(Stored items)
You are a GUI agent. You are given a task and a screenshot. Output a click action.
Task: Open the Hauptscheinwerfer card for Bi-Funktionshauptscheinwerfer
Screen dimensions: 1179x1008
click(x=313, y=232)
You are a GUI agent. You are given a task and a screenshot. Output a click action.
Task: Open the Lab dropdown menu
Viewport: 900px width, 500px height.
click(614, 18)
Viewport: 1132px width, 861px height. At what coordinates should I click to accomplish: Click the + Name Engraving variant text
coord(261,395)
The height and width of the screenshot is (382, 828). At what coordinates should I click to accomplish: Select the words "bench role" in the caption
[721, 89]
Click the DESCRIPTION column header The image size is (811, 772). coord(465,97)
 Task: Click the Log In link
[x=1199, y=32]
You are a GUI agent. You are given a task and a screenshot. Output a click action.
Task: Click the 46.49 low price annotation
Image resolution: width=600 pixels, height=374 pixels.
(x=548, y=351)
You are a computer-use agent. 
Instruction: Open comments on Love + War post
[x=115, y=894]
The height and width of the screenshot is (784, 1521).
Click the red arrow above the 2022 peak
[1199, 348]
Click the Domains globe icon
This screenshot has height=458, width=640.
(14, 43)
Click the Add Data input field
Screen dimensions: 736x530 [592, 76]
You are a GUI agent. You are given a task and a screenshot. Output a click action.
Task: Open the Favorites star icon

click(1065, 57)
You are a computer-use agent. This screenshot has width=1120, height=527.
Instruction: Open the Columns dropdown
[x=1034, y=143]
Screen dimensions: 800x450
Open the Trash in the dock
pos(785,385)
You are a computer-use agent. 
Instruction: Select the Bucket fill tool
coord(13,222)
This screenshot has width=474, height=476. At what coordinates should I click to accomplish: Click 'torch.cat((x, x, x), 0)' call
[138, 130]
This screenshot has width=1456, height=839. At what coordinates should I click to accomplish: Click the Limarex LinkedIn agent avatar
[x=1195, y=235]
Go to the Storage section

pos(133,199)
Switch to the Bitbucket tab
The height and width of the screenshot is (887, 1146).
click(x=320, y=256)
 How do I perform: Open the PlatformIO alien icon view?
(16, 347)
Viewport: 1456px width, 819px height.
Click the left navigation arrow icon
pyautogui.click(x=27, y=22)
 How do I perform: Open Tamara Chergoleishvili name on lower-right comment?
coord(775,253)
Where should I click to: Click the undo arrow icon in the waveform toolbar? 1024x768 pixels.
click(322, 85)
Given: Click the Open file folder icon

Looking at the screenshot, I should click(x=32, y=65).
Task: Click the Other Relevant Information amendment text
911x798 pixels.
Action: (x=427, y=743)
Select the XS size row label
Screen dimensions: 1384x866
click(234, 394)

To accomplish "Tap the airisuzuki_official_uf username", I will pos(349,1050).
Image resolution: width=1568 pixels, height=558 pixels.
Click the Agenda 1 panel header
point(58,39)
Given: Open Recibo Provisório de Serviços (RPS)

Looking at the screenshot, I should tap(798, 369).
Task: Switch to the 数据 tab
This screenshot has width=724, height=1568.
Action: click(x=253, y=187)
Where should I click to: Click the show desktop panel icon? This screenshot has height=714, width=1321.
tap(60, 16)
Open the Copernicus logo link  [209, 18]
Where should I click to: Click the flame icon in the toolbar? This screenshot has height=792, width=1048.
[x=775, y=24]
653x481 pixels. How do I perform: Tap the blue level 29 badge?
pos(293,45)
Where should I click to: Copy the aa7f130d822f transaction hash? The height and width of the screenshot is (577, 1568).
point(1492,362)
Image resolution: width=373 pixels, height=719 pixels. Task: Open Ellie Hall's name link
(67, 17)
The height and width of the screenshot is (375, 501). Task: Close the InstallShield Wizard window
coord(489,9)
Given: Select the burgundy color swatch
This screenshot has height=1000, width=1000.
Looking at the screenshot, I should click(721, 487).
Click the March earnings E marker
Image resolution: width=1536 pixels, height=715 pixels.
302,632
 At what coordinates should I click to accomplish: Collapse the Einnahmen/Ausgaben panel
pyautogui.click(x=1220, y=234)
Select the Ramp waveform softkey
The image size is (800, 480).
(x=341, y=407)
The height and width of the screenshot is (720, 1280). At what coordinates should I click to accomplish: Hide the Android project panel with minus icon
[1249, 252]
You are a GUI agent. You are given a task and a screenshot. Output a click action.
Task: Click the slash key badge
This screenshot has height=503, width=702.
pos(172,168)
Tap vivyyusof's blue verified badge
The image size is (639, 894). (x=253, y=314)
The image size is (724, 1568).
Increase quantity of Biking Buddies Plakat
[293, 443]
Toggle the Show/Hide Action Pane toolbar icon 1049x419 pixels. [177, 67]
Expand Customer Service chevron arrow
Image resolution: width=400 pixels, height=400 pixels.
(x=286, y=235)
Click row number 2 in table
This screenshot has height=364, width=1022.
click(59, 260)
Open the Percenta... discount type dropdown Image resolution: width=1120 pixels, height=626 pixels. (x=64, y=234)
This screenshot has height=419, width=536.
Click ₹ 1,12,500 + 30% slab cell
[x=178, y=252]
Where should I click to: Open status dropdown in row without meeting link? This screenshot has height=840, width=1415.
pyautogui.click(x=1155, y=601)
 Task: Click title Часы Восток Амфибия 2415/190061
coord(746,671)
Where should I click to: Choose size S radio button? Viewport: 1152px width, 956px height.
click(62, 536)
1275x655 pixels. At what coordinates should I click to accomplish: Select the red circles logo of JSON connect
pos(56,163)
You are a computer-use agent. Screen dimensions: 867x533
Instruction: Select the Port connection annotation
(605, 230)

PROBLEM
Each record is to be transcribed exactly and in full.

SOLUTION FOR THIS EXERCISE
You are a GUI agent. You are given a task and a screenshot. Output a click action.
Task: Open the Hauptscheinwerfer card for Bi-Funktionshauptscheinwerfer
Screen dimensions: 1179x1008
click(x=313, y=232)
You are a GUI agent. You are given a task and a screenshot. Output a click action.
Task: Open the Lab dropdown menu
Viewport: 900px width, 500px height.
click(614, 18)
Viewport: 1132px width, 861px height. At what coordinates should I click to accomplish: Click the + Name Engraving variant text
coord(261,395)
The height and width of the screenshot is (382, 828). At what coordinates should I click to accomplish: Select the words "bench role" in the caption
[721, 89]
Click the DESCRIPTION column header The image size is (811, 772). coord(465,97)
 Task: Click the Log In link
[x=1199, y=32]
You are a GUI agent. You are given a task and a screenshot. Output a click action.
Task: Click the 46.49 low price annotation
Image resolution: width=600 pixels, height=374 pixels.
(x=548, y=351)
You are a computer-use agent. 
Instruction: Open comments on Love + War post
[x=115, y=894]
The height and width of the screenshot is (784, 1521).
Click the red arrow above the 2022 peak
[1199, 348]
Click the Domains globe icon
This screenshot has height=458, width=640.
(14, 43)
Click the Add Data input field
Screen dimensions: 736x530 [592, 76]
You are a GUI agent. You are given a task and a screenshot. Output a click action.
Task: Open the Favorites star icon

click(1065, 57)
You are a computer-use agent. This screenshot has width=1120, height=527.
Instruction: Open the Columns dropdown
[x=1034, y=143]
Screen dimensions: 800x450
Open the Trash in the dock
pos(785,385)
You are a computer-use agent. 
Instruction: Select the Bucket fill tool
coord(13,222)
This screenshot has width=474, height=476. At what coordinates should I click to accomplish: Click 'torch.cat((x, x, x), 0)' call
[138, 130]
This screenshot has width=1456, height=839. At what coordinates should I click to accomplish: Click the Limarex LinkedIn agent avatar
[x=1195, y=235]
Go to the Storage section

pos(133,199)
Switch to the Bitbucket tab
The height and width of the screenshot is (887, 1146).
click(x=320, y=256)
 How do I perform: Open the PlatformIO alien icon view?
(16, 347)
Viewport: 1456px width, 819px height.
Click the left navigation arrow icon
pyautogui.click(x=27, y=22)
 How do I perform: Open Tamara Chergoleishvili name on lower-right comment?
coord(775,253)
Where should I click to: Click the undo arrow icon in the waveform toolbar? 1024x768 pixels.
click(322, 85)
Given: Click the Open file folder icon

Looking at the screenshot, I should click(x=32, y=65).
Task: Click the Other Relevant Information amendment text
911x798 pixels.
Action: (x=427, y=743)
Select the XS size row label
Screen dimensions: 1384x866
click(234, 394)

To accomplish "Tap the airisuzuki_official_uf username", I will pos(349,1050).
Image resolution: width=1568 pixels, height=558 pixels.
Click the Agenda 1 panel header
point(58,39)
Given: Open Recibo Provisório de Serviços (RPS)

Looking at the screenshot, I should tap(798, 369).
Task: Switch to the 数据 tab
This screenshot has width=724, height=1568.
Action: click(x=253, y=187)
Where should I click to: Click the show desktop panel icon? This screenshot has height=714, width=1321.
tap(60, 16)
Open the Copernicus logo link  [209, 18]
Where should I click to: Click the flame icon in the toolbar? This screenshot has height=792, width=1048.
[x=775, y=24]
653x481 pixels. How do I perform: Tap the blue level 29 badge?
pos(293,45)
Where should I click to: Copy the aa7f130d822f transaction hash? The height and width of the screenshot is (577, 1568).
point(1492,362)
Image resolution: width=373 pixels, height=719 pixels. Task: Open Ellie Hall's name link
(67, 17)
The height and width of the screenshot is (375, 501). Task: Close the InstallShield Wizard window
coord(489,9)
Given: Select the burgundy color swatch
This screenshot has height=1000, width=1000.
Looking at the screenshot, I should click(721, 487).
Click the March earnings E marker
Image resolution: width=1536 pixels, height=715 pixels.
302,632
 At what coordinates should I click to accomplish: Collapse the Einnahmen/Ausgaben panel
pyautogui.click(x=1220, y=234)
Select the Ramp waveform softkey
The image size is (800, 480).
(x=341, y=407)
The height and width of the screenshot is (720, 1280). At what coordinates should I click to accomplish: Hide the Android project panel with minus icon
[1249, 252]
You are a GUI agent. You are given a task and a screenshot. Output a click action.
Task: Click the slash key badge
This screenshot has height=503, width=702.
pos(172,168)
Tap vivyyusof's blue verified badge
The image size is (639, 894). (x=253, y=314)
The image size is (724, 1568).
Increase quantity of Biking Buddies Plakat
[293, 443]
Toggle the Show/Hide Action Pane toolbar icon 1049x419 pixels. [177, 67]
Expand Customer Service chevron arrow
Image resolution: width=400 pixels, height=400 pixels.
(x=286, y=235)
Click row number 2 in table
This screenshot has height=364, width=1022.
click(59, 260)
Open the Percenta... discount type dropdown Image resolution: width=1120 pixels, height=626 pixels. (x=64, y=234)
This screenshot has height=419, width=536.
Click ₹ 1,12,500 + 30% slab cell
[x=178, y=252]
Where should I click to: Open status dropdown in row without meeting link? This screenshot has height=840, width=1415.
pyautogui.click(x=1155, y=601)
 Task: Click title Часы Восток Амфибия 2415/190061
coord(746,671)
Where should I click to: Choose size S radio button? Viewport: 1152px width, 956px height.
click(62, 536)
1275x655 pixels. At what coordinates should I click to accomplish: Select the red circles logo of JSON connect
pos(56,163)
You are a computer-use agent. Screen dimensions: 867x533
Instruction: Select the Port connection annotation
(605, 230)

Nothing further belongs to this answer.